In contrast to Matthew, when Jesus suggested to the rich young man that he sell his possessions, give to the poor, and then come and follow him, the Gospel reports that he “went away sad, because he had great wealth.” (Mt. 19:16-30)

The rich young man was apparently leading an exemplary life for he said he had kept all the commandments.  Matthew, on the other hand, was a tax collector, one of the most despised classes  among the Jewish people, and considered a sinner.  Yet, Matthew was willing to “leave everything” and follow Jesus, but the rich young man was not. 

When my wife and I were in our 30’s we were practicing Catholics, attempting to live out our faith as best we could.  A friend from our parish started inviting me to events that would supposedly renew and deepen my faith, but I declined her several invitations over a period of about a year.   So then she started inviting my wife who agreed to attend what was referred to as a Week of Renewal in the Holy Spirit.  It was a program involving five evenings in a row of talks and prayer.

Although I also declined invitations from my wife to join her, I observed how each evening she came home from the program with great joy.  I was so struck by her reaction to what she was experiencing night after night, that I decided to join her on the final evening.  On that evening, in spite of all my previous reluctance, I met the Lord Jesus in a new and personal way that I had never previously experienced.

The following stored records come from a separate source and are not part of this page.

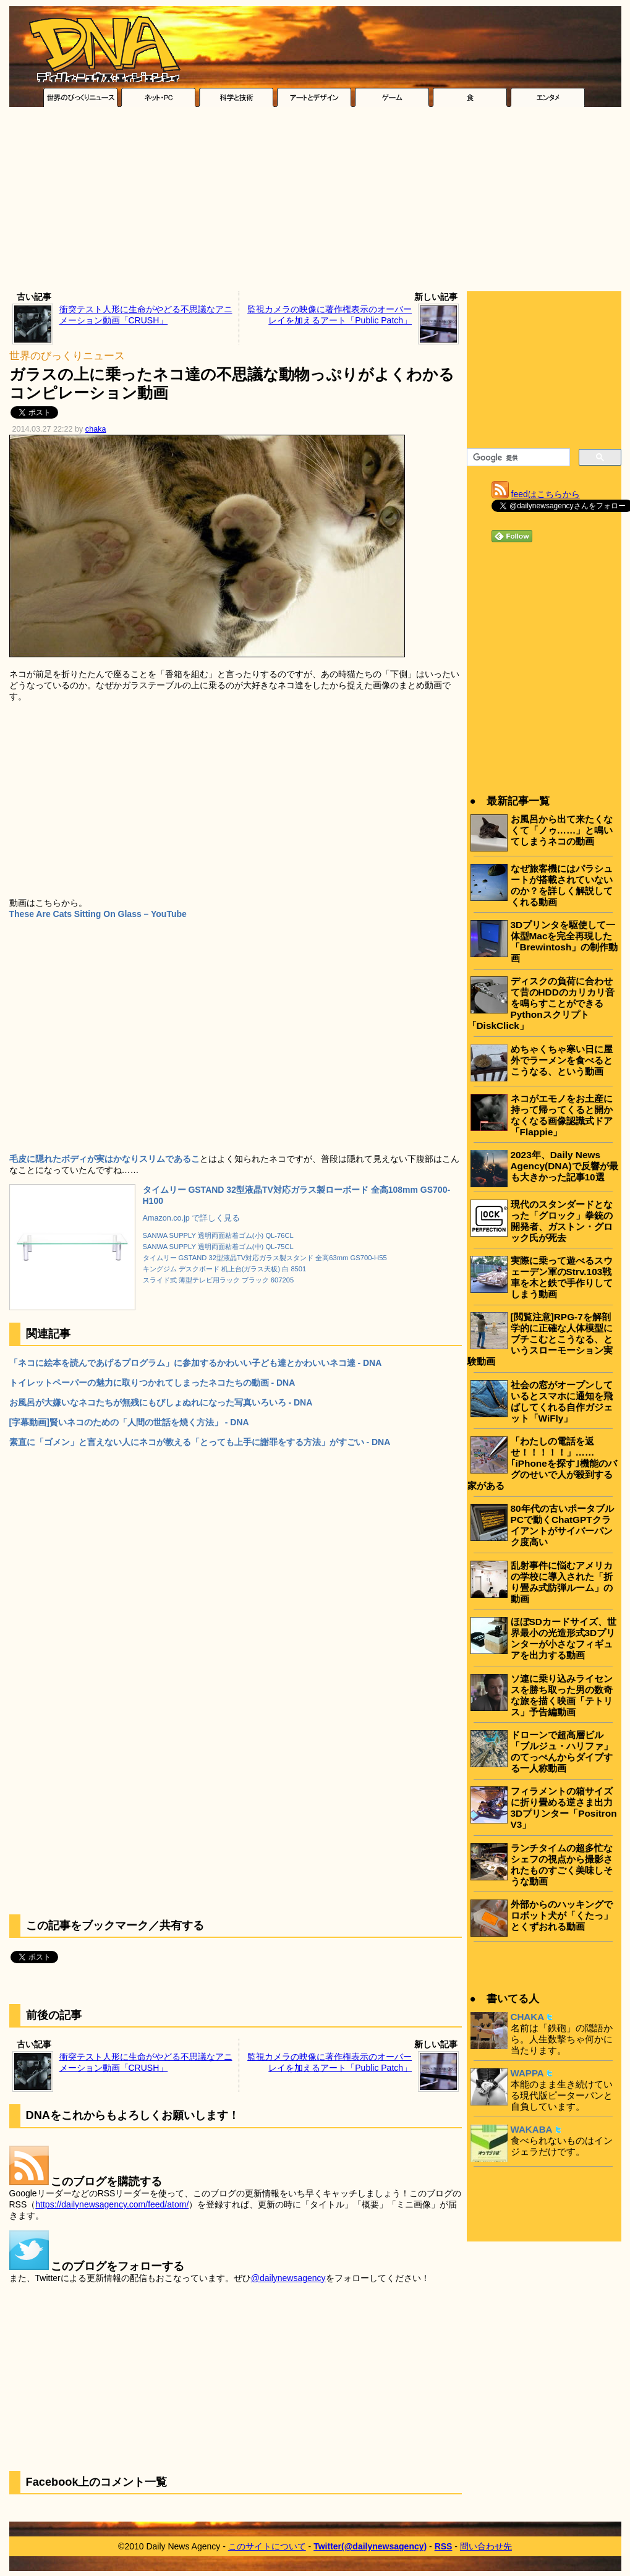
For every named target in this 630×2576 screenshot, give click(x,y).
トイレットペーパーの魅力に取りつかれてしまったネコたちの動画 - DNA (152, 1383)
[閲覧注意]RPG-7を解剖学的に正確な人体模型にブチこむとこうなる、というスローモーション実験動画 (540, 1339)
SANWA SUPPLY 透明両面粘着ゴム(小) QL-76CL (218, 1235)
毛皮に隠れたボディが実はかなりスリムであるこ (104, 1159)
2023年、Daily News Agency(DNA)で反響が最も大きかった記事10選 (564, 1165)
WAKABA (532, 2129)
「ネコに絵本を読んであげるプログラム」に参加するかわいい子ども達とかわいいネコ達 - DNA (195, 1363)
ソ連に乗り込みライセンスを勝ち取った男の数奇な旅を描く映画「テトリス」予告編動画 (562, 1695)
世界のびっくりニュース (67, 356)
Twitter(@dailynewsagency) (370, 2546)
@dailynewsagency (288, 2278)
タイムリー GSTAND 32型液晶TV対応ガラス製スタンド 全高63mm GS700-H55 (265, 1257)
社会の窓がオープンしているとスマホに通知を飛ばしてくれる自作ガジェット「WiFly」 (562, 1401)
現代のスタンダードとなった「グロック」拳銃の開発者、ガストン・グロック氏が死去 (562, 1221)
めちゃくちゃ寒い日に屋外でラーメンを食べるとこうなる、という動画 (562, 1060)
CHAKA (528, 2016)
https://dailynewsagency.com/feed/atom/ (112, 2204)
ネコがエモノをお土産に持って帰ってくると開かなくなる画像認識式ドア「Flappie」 (562, 1115)
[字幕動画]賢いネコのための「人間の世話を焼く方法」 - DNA (129, 1422)
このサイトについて (267, 2546)
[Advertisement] (315, 202)
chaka (95, 429)
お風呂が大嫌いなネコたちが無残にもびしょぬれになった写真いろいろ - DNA (161, 1402)
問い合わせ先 (486, 2546)
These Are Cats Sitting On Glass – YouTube (98, 914)
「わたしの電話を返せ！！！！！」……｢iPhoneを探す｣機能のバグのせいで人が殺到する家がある (542, 1463)
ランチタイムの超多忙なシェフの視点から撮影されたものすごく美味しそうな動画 (562, 1865)
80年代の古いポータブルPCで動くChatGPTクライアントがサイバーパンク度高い (562, 1525)
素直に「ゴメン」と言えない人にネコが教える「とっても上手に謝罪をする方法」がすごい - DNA (200, 1442)
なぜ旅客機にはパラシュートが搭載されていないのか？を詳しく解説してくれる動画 (562, 885)
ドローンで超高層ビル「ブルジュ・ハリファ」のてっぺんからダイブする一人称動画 (562, 1751)
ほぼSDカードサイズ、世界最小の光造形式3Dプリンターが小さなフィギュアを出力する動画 (563, 1638)
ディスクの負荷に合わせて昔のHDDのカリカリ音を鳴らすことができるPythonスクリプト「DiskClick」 (541, 1003)
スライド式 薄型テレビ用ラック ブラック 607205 (218, 1280)
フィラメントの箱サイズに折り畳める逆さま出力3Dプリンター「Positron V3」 (564, 1808)
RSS (444, 2546)
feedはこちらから (545, 494)
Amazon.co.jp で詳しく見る (192, 1218)
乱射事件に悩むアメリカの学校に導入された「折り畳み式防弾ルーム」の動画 (562, 1582)
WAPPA (527, 2073)
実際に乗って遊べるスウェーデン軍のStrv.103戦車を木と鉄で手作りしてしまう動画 (562, 1277)
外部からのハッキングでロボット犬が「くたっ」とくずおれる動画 (562, 1915)
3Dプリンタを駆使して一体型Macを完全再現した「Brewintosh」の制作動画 (564, 941)
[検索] (517, 457)
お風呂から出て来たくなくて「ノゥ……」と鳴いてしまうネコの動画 (562, 830)
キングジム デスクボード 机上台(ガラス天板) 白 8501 (225, 1269)
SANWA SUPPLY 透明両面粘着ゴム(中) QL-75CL (218, 1246)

It became a watershed moment in my life which led to a renewal of my faith.  I came to experience the presence of the Holy Spirit in a fuller way, an increased desire to pray and read scripture, and to serve the Lord as best I could in all areas of my life.  Like the rich young man, I previously was not ready to follow Jesus in a deeper way.  I believe the Lord prepared my heart, through my wife and other circumstances, to follow him anew.  

Scripture does not tell us what eventually happened to the rich young man.  Some writers say there is circumstantial evidence to speculate that he was the Barnabas of Acts 4:36 who sold a field that he owned and brought the money and put it at the apostles’ feet.

Perhaps the lesson is that the Lord is always calling and he is always preparing our hearts to follow him.  Some of us may take longer to answer the call, but the Lord never stops preparing our hearts and continuing the call.